Work through the lines of the material below, note those with the word "button", and give their number, nothing else.

──────── Data in this exercise ────────

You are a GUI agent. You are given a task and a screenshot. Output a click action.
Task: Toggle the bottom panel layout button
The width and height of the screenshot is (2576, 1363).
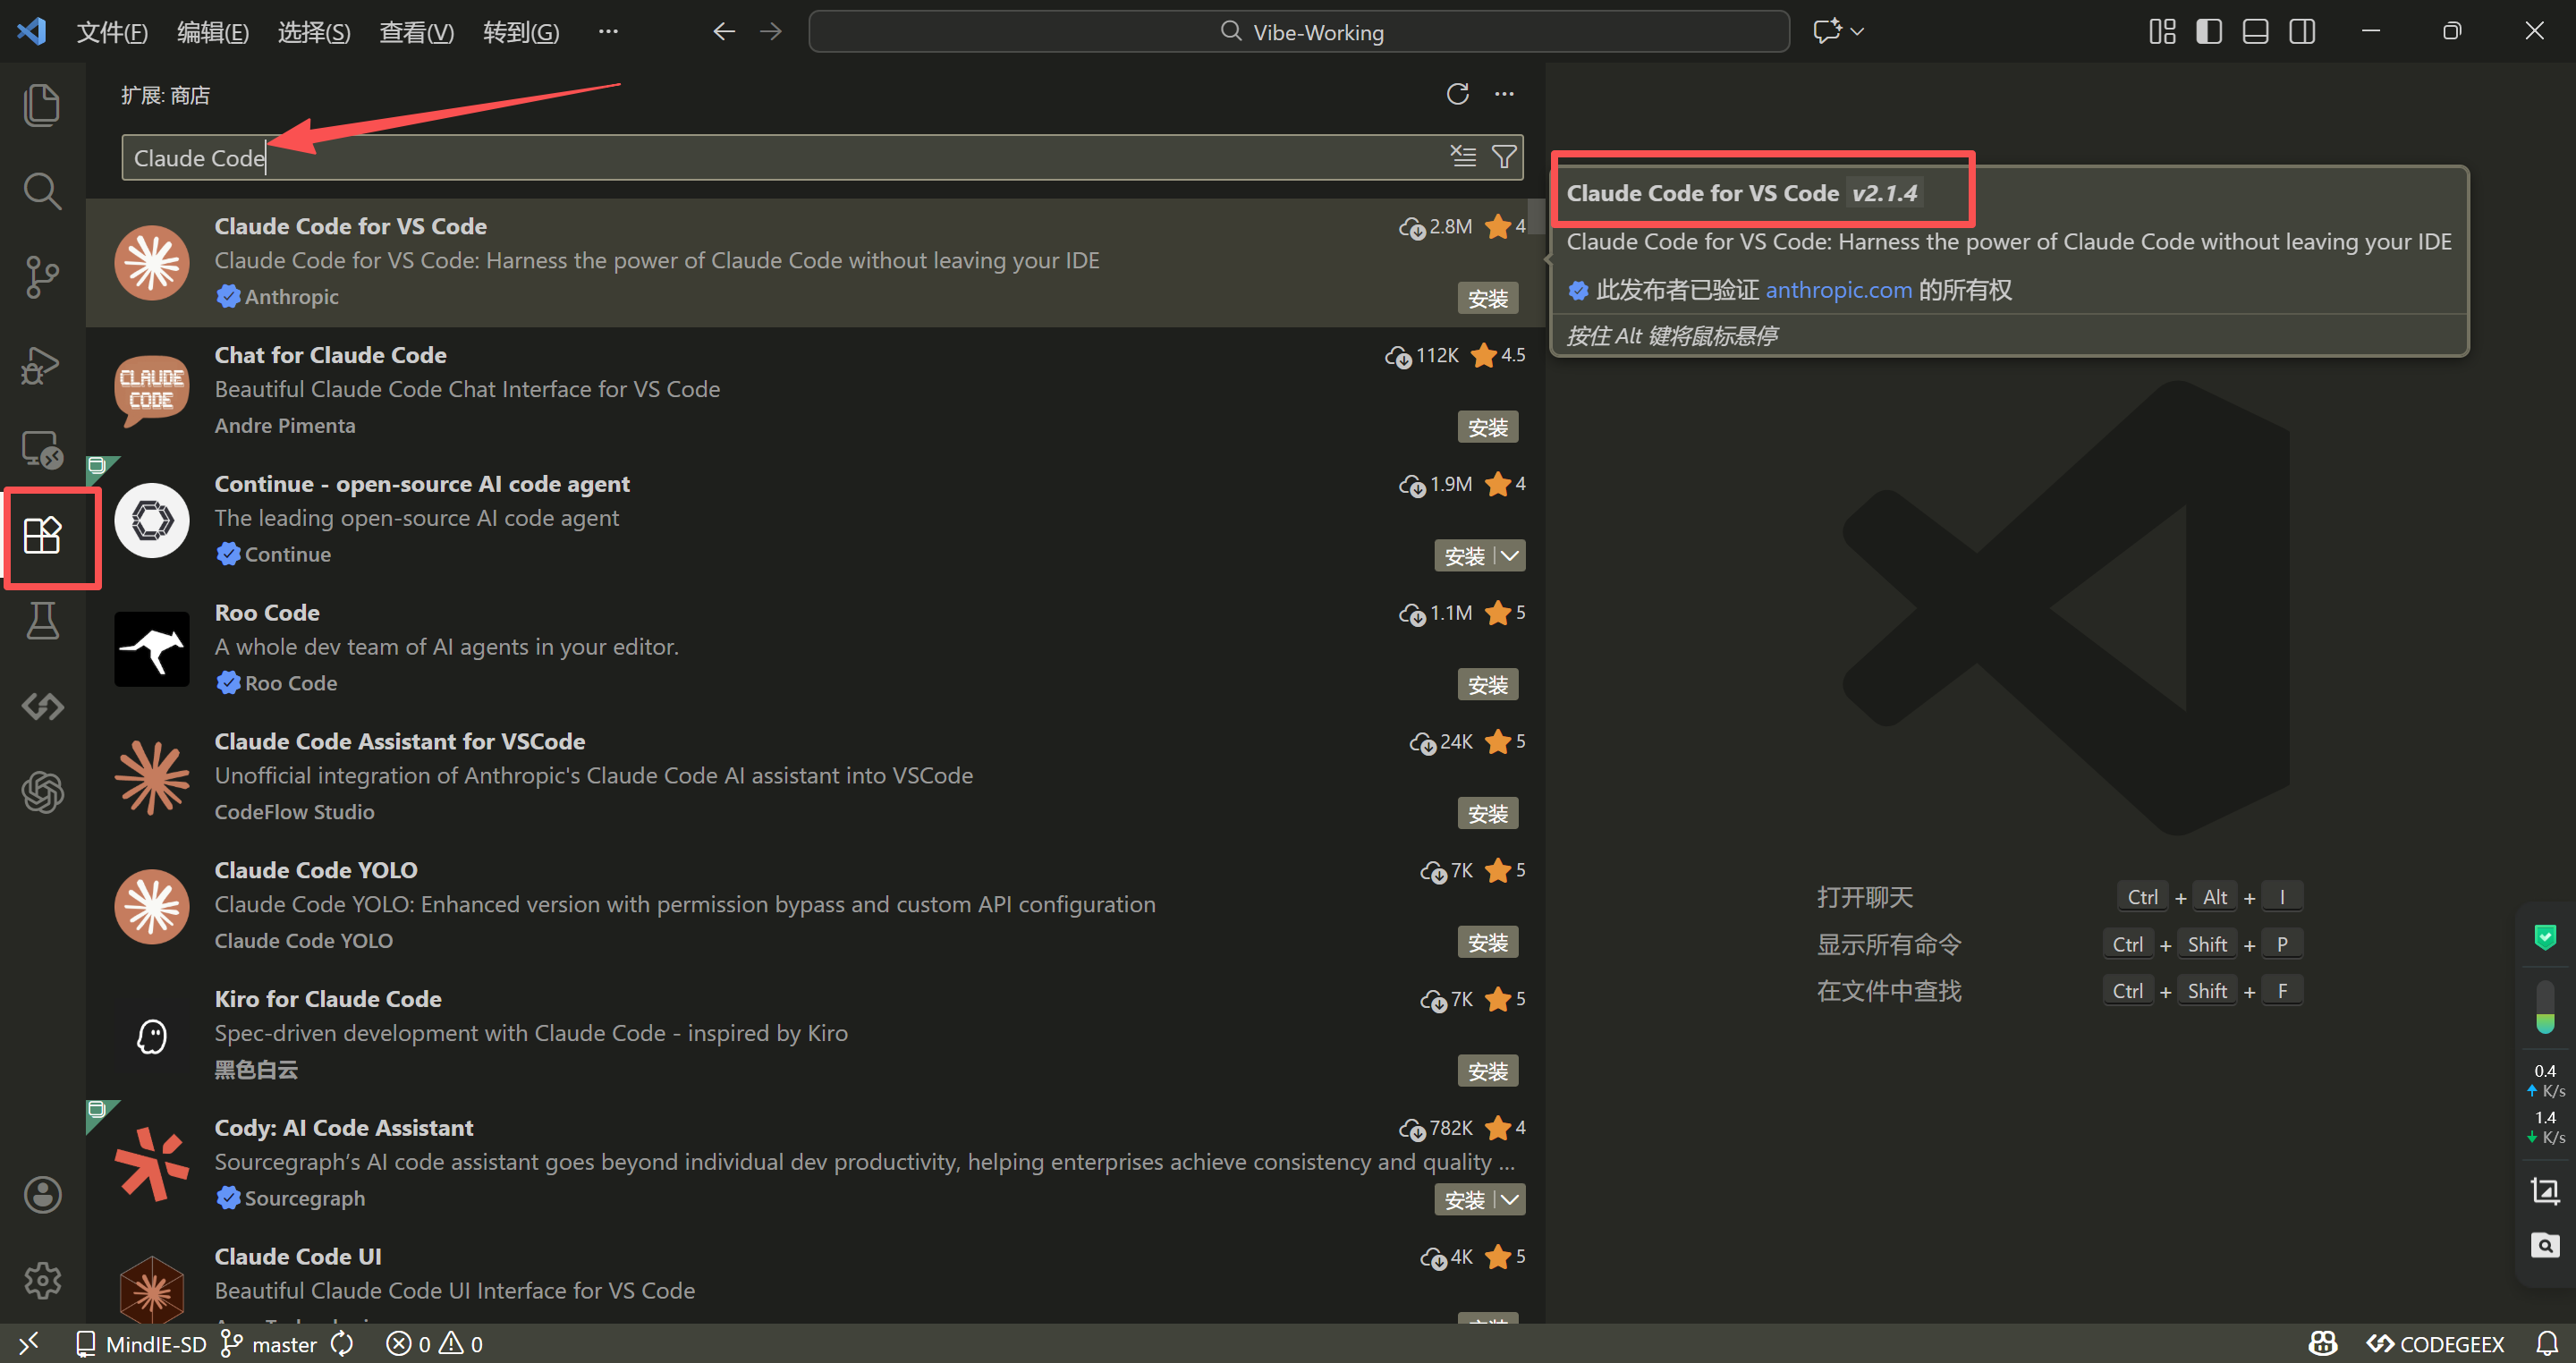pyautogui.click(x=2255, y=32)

────────
──────── Data in this exercise ────────

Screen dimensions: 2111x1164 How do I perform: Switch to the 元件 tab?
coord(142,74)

────────
──────── Data in this exercise ────────

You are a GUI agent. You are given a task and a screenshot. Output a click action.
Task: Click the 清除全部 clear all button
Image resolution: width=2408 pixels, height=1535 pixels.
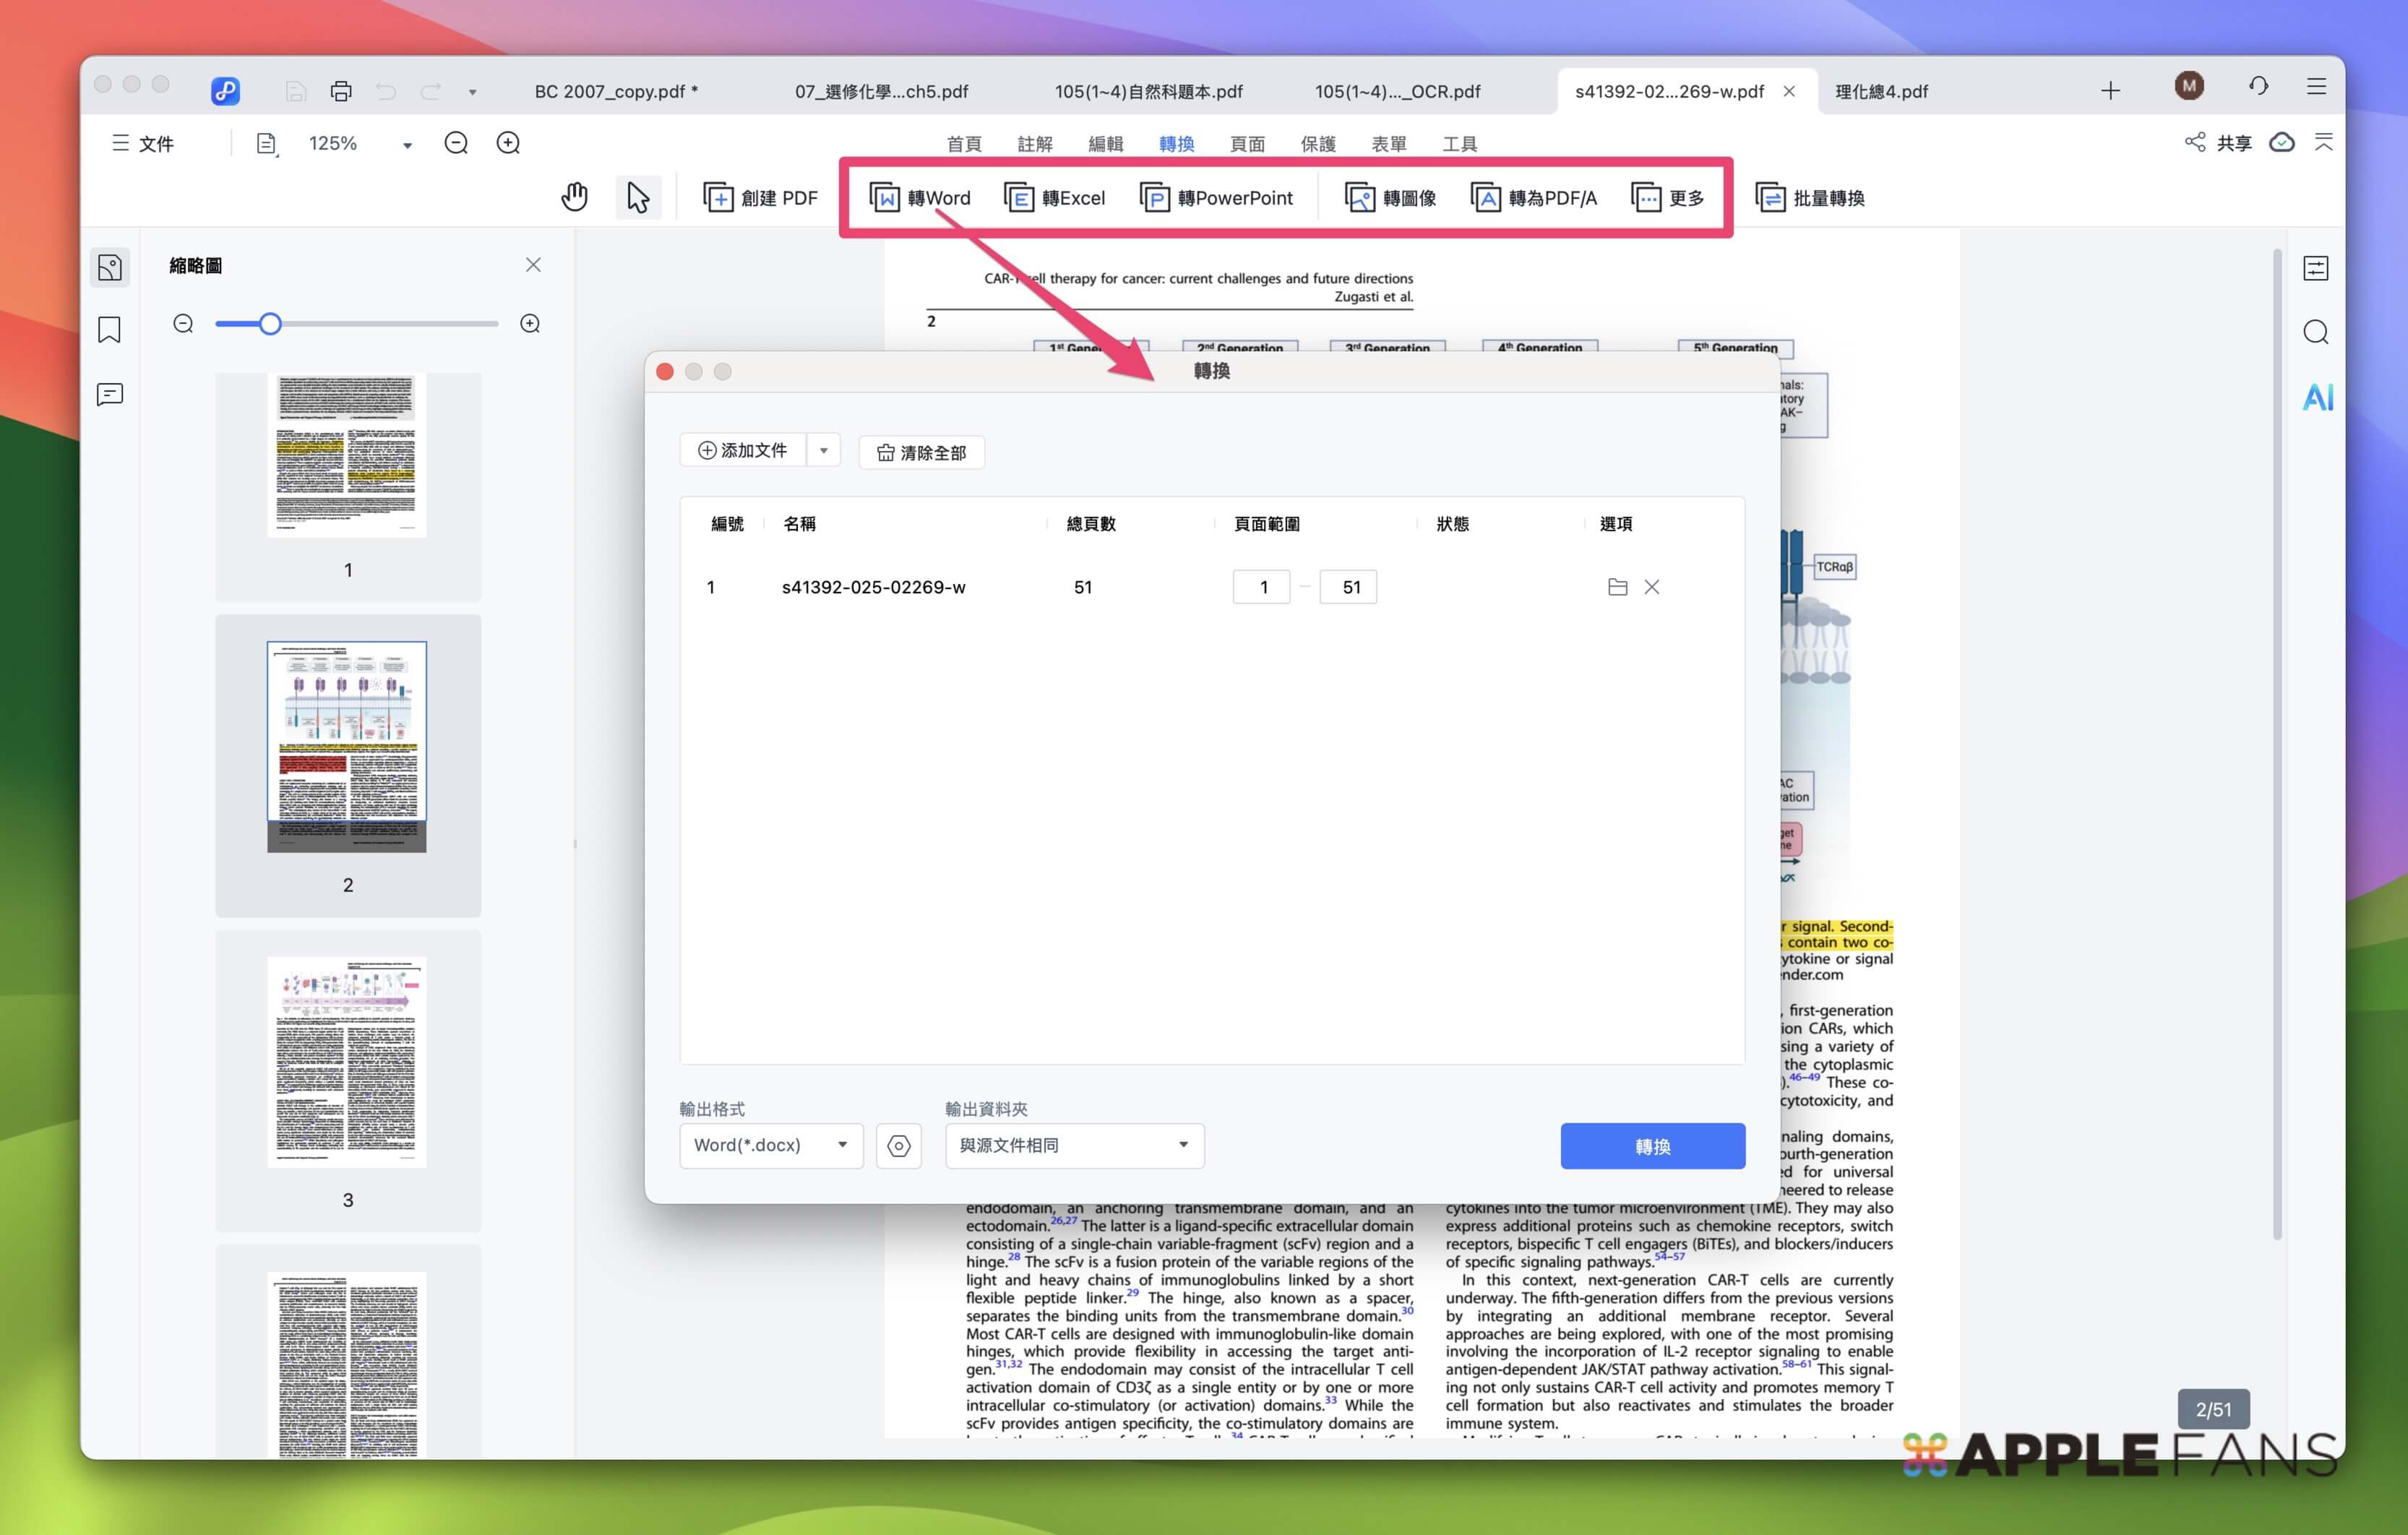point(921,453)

────────

=== Written solution ===
2